Владимир Ильич отделывает здесь Михайловского, словно нашкодившего мальчишку! А заодно, буквально на страничке, исчерпывающе объясняет незадачливому «другу народа», в чем же состоит материализм указанных произведений Маркса.
Поначалу мне это показалось несколько странным. Припомнилось, что в мемуарной литературе Михайловского не раз изображали кумиром революционно настроенной молодежи. Иные даже называли его «властителем дум». Да вот и в статье Кржижановского, о которой я уже говорила, есть такие слова: «…свободолюбивые блестки публицистики Михайловского». Так как же мог столь авторитетный человек так по-детски судить о произведениях Маркса? Оказывается, мог. Просто до сих пор никто не сумел с таким знанием дела уличить «властителя дум» в элементарном непонимании марксизма.
И вообще, когда читаешь «Что такое „друзья народа“…?», создается такое впечатление, словно в кружок зарвавшихся, возомнивших о себе мальчишек пришел опытный ученый и методично стал их всех выводить на чистую воду. Впечатление это подкрепляется еще и такими, часто встречающимися в книге, выражениями, как «ребячья мораль», «детская побасенка», «ребяческий вздор», «ребячье желание»… (т. 1, с. 134, 153, 248). Но этому опытному ученому, как мы уже установили, в то время было всего 24 года. Сколько же было лет тем, кто вознамеривался пойти походом на социал-демократов? Любопытный вопрос, верно ведь? А ведь всего-то и надо было – открыть «Указатель имен» 1-го тома. Открываю. Читаю. Вот это да! Михайловскому – 52 года, Южакову – 45, Кривенко – 47 лет! И эдаких-то солидных мужей обвиняет в непростительном ребячестве, да кто? Двадцатичетырехлетний, еще никому не известный молодой человек.
Не менее удивительным было и то, что ни у кого тогда даже и не возник вопрос: а по какому праву? Настолько велико было умение Владимира Ильича диалектически применять марксизм к обстановке в России, настолько обстоятельно и доказательно спорил он с развоевавшимися народниками, что никому из читателей, вероятно, и в голову не приходило, насколько же молод автор. Они видели перед собой умную, по-настоящему научную книгу, в которой каждое утверждение было так прочно обосновано и доказано, что уже после чтения 10 – 20 страниц становилось ясно, что автор всесторонне подготовлен и может решать самые сложные экономические и политические проблемы. Страница за страницей, опираясь на факты и цифры, он убеждал читателя, что в 90-е годы уже не было никакой реальной почвы для народнических воззрений: капитализм в России развивался полным ходом, деревня уже совершенно отчетливо разложилась на классы эксплуататоров и эксплуатируемых, и теперь проповедовать старые теории об особом пути развития для России было непростительным ребячеством. Помните слова Владимира Ильича о том, что теперь уже «надо нарочно закрывать глаза, чтобы не видеть этого разложения»?

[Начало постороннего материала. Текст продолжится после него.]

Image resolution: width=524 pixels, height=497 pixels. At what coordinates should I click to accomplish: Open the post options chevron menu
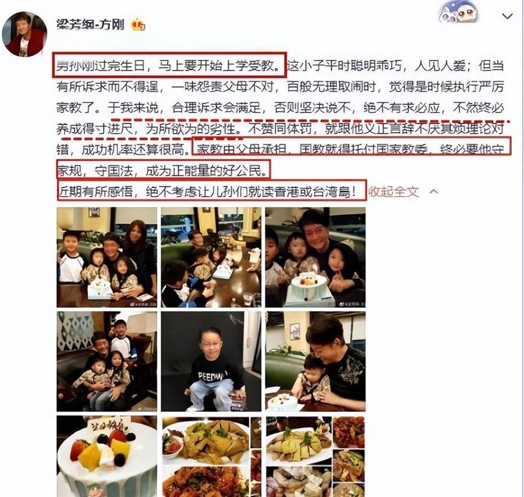[x=507, y=16]
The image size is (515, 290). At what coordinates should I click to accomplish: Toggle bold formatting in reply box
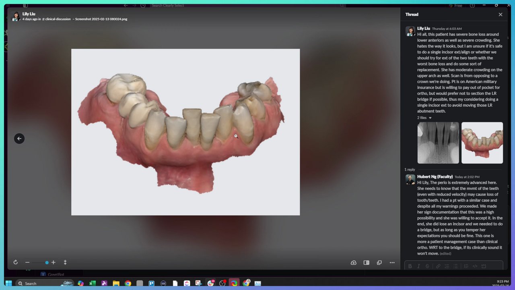click(x=410, y=266)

В этой фразе мое внимание привлекло слово «нарочно». Ведь если бы народники на все сто процентов нарочно не замечали классового антагонизма, их надо было бы назвать не «друзьями народа», хотя бы и в кавычках, а уже прямо – врагами народа. Однако Владимир Ильич прямо их так не называет. Но почему? Ведь объективно «друзья народа» действовали именно во вред народу. Замазывали антагонизм в деревне, вопиющие факты классовой эксплуатации в городе выдавали за случайные действия отдельных «живоглотов» и «аспидов»… (т. 1, с. 235, 251). Ну ладно бы еще, кабы ошибались только теоретически. А то ведь у них была и практическая программа: уговорить «культурное общество», чтобы оно образумило бессовестных эксплуататоров, попросить правительство смягчить плохие стороны капитализма… В общем, они сеяли иллюзии мирного избавления от ужасов эксплуатации, внушали народу, что, дескать, правительство только и помышляет о его благе.

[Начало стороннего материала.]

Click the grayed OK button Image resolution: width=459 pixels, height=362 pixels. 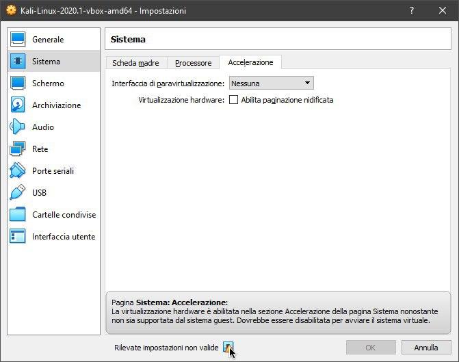click(x=371, y=347)
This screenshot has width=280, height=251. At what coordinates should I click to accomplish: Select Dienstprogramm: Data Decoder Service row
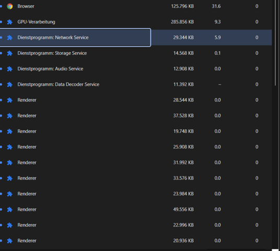136,84
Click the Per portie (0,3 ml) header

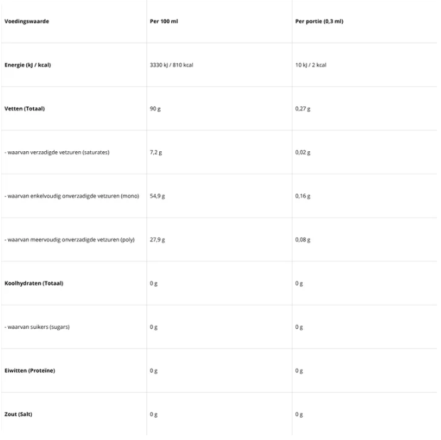[x=319, y=21]
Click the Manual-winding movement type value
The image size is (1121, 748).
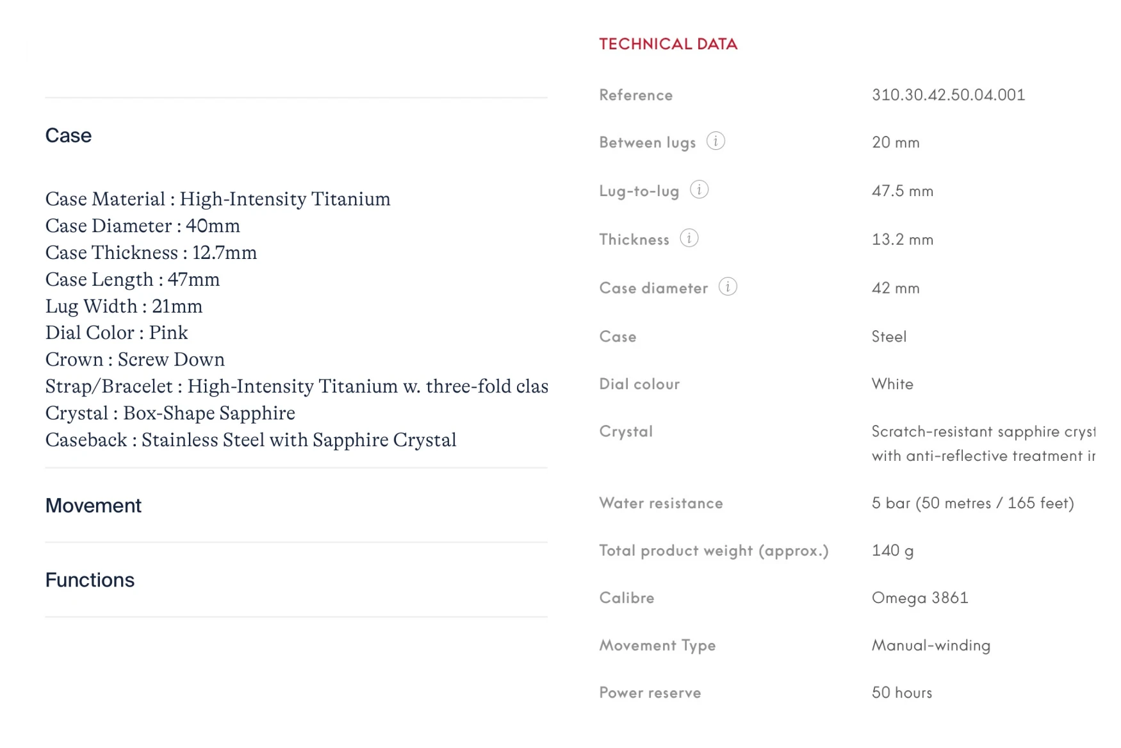(931, 645)
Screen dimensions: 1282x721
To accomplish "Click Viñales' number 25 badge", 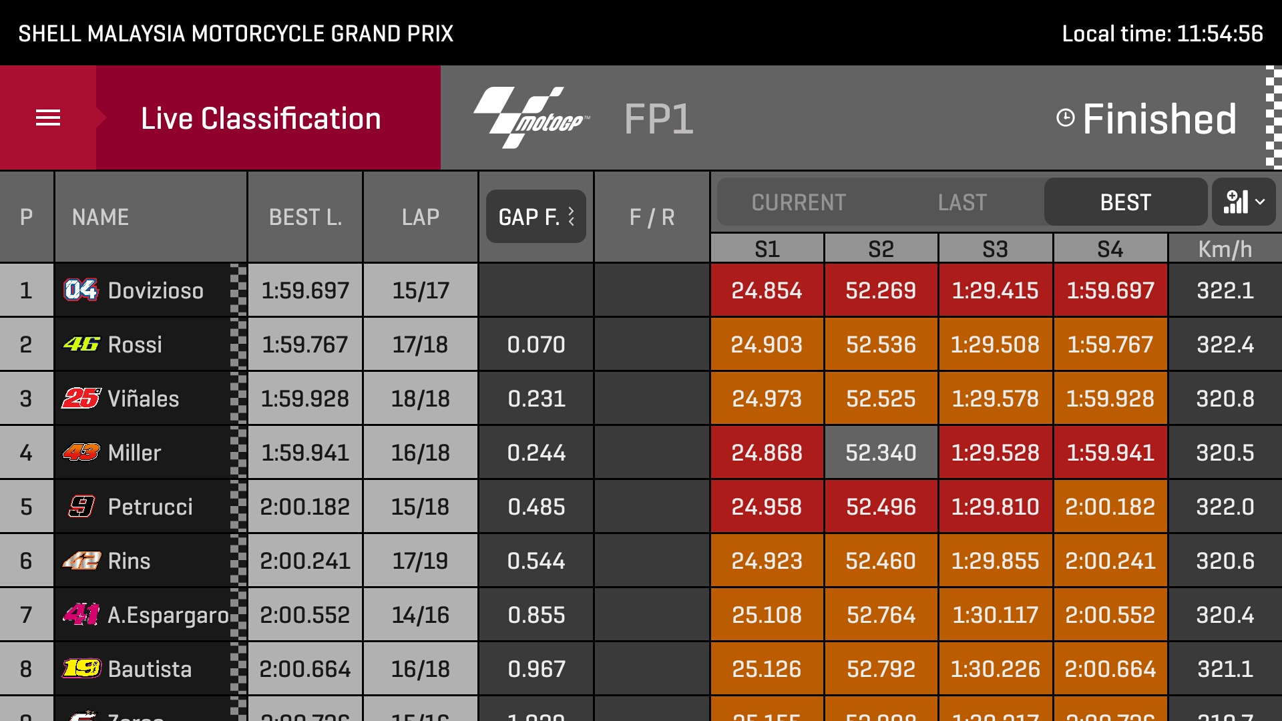I will [81, 398].
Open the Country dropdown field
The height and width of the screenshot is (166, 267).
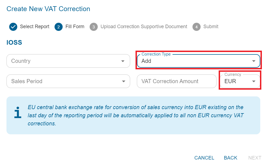65,61
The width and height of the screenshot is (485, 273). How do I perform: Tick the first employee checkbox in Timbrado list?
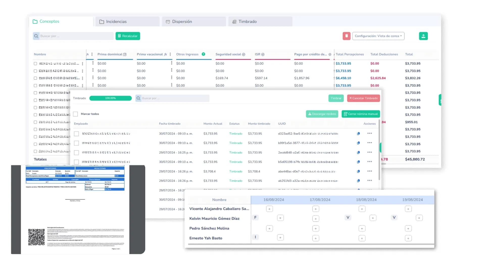(76, 134)
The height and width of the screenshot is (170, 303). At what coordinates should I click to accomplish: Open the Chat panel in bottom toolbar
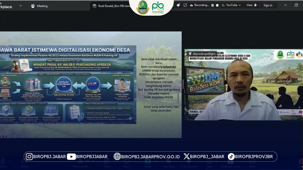coord(107,166)
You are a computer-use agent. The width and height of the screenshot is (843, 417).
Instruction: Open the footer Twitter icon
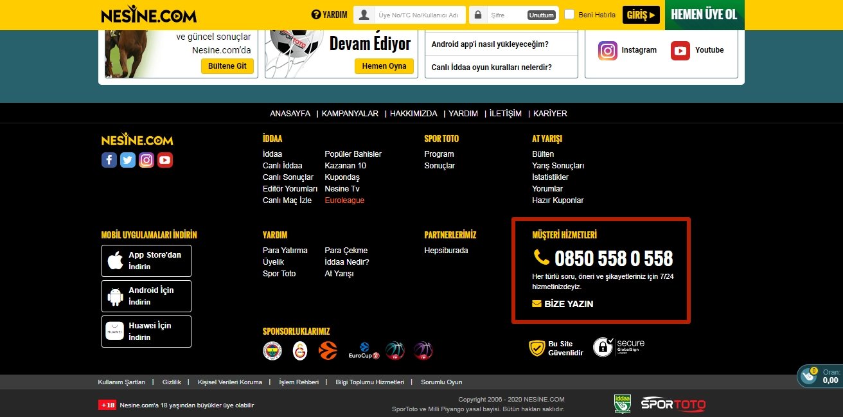pos(128,160)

Но… тут нас тоже ожидает удивительное. Уже тогда Владимир Ильич обладал качеством, которое и впоследствии, в годы Советской власти, восхищало всех, кто его знал: он умел отделять классовую сущность человека от его индивидуальных качеств. Дело в том, что субъективно человек может быть честен, порядочен, может он и вполне искренне любить народ и желать ему счастья… Но при этом политическая позиция этого человека может быть и фальшивой. Это проистекает часто помимо воли самого человека, тут действуют глубинные классовые факторы. Но для того, чтобы не спутать фальшивую политическую или философскую позицию с фальшью характера человека, надо обладать очень тонким классовым чутьем. Владимир Ильич как раз и обладал таким чутьем.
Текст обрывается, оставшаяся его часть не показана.